(Stated problem) Please give as a numbered list, leaving out blank ones, only the lines starting with the line that contains "Click the Google" and going on through the line that contains "Select the MẶT".
# # # # #
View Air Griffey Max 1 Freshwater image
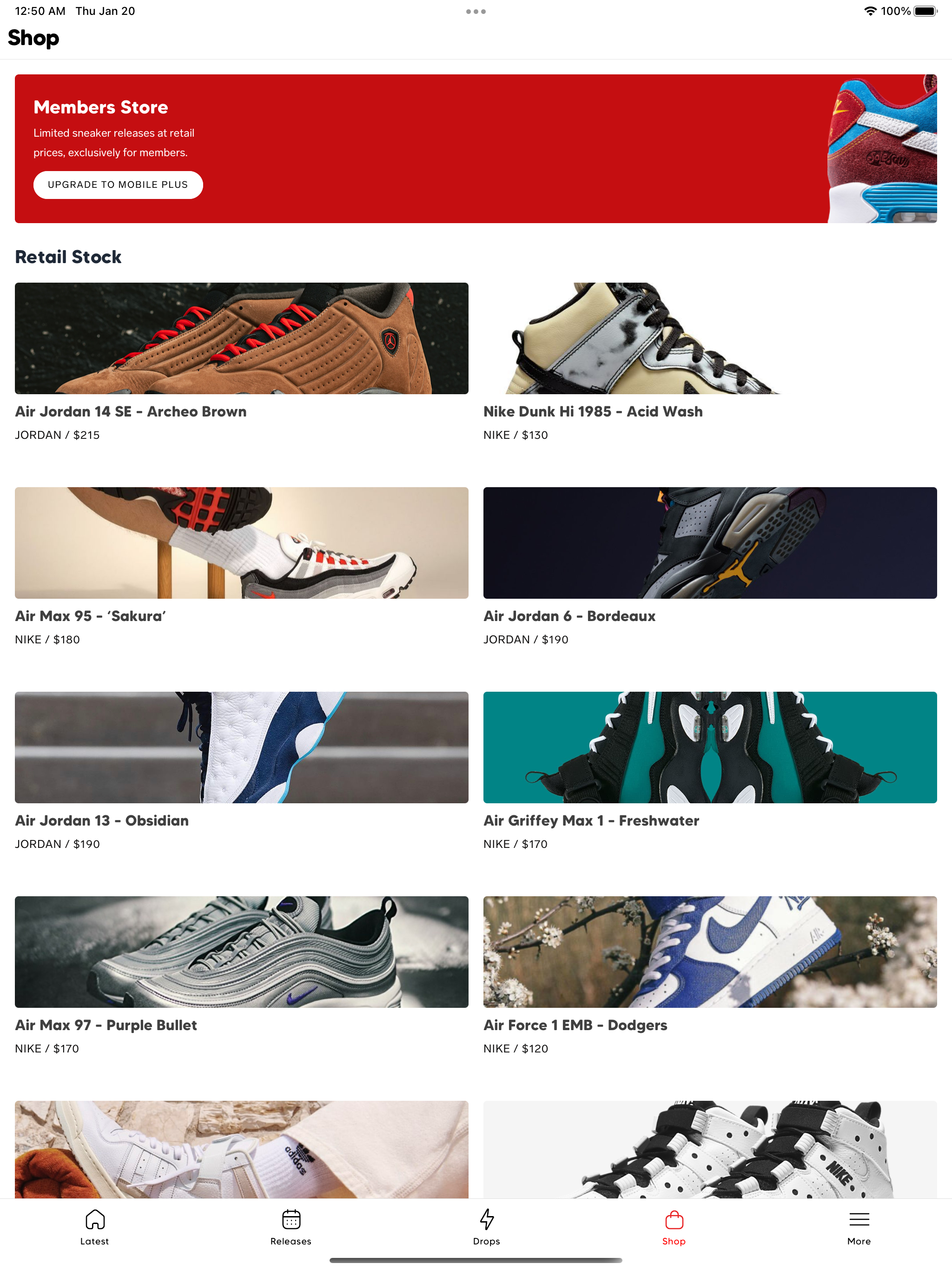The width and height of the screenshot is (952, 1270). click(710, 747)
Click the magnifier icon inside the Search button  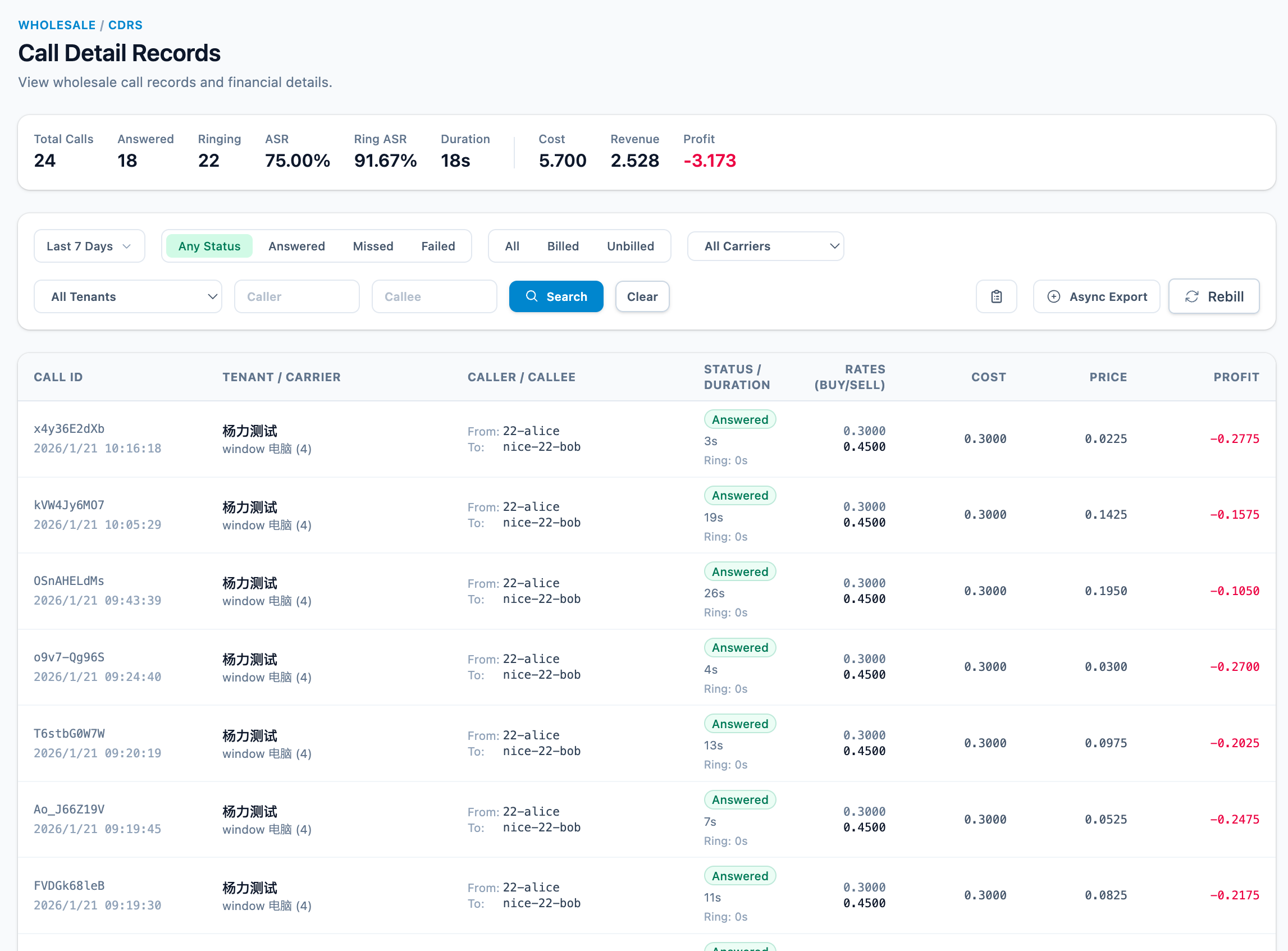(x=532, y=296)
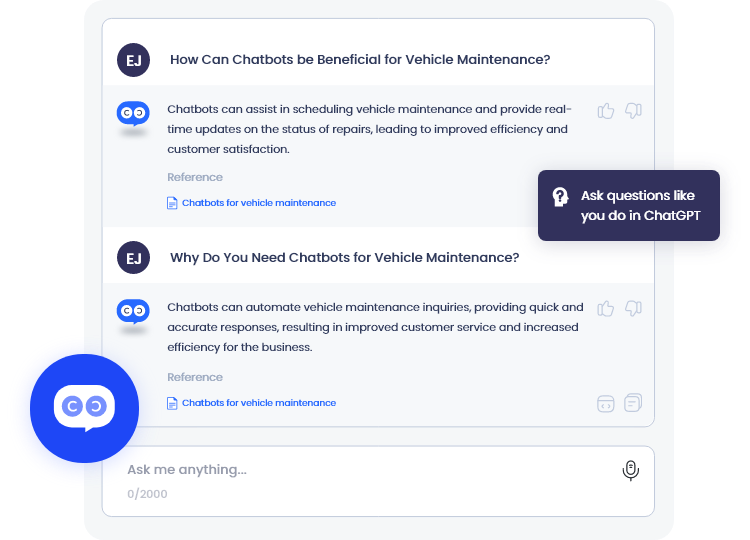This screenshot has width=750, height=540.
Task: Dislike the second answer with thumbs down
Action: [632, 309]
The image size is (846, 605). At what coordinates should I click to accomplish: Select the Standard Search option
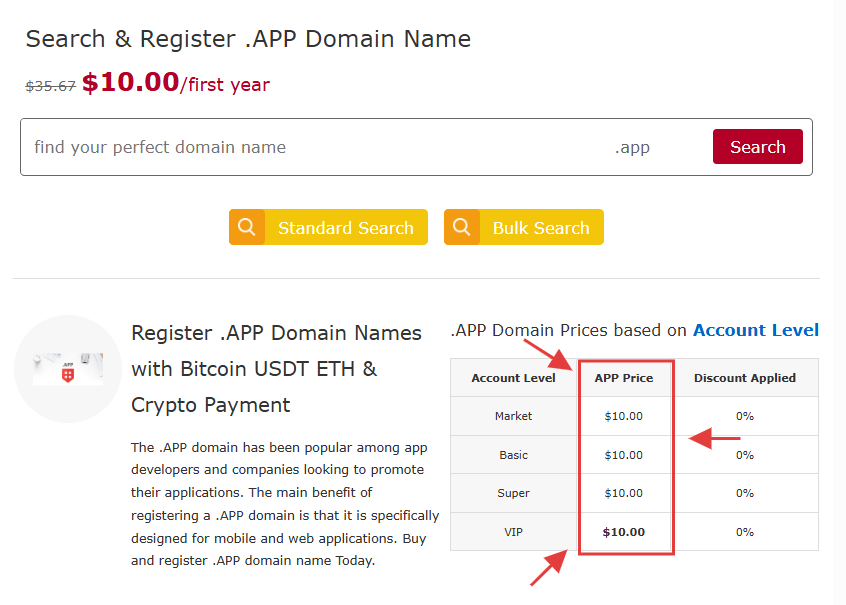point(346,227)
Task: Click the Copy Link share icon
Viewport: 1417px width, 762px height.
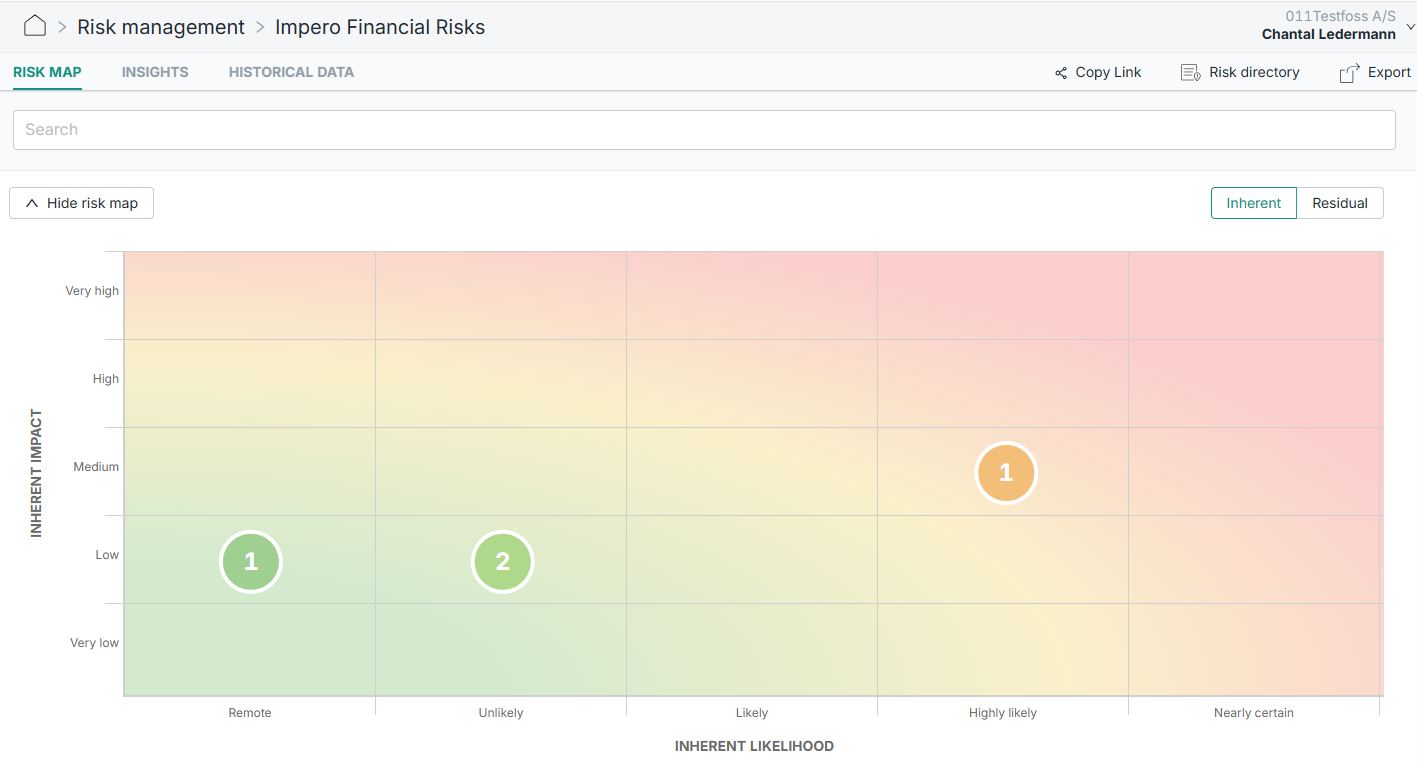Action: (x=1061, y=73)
# # # # #
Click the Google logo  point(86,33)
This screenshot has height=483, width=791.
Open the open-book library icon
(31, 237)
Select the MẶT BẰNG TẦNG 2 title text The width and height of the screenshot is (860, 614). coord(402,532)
# # # # #
(Solution to this problem)
1. Click the Google logo  point(86,33)
2. This screenshot has height=483, width=791.
3. Open the open-book library icon
4. (31, 237)
5. Select the MẶT BẰNG TẦNG 2 title text The width and height of the screenshot is (860, 614). coord(402,532)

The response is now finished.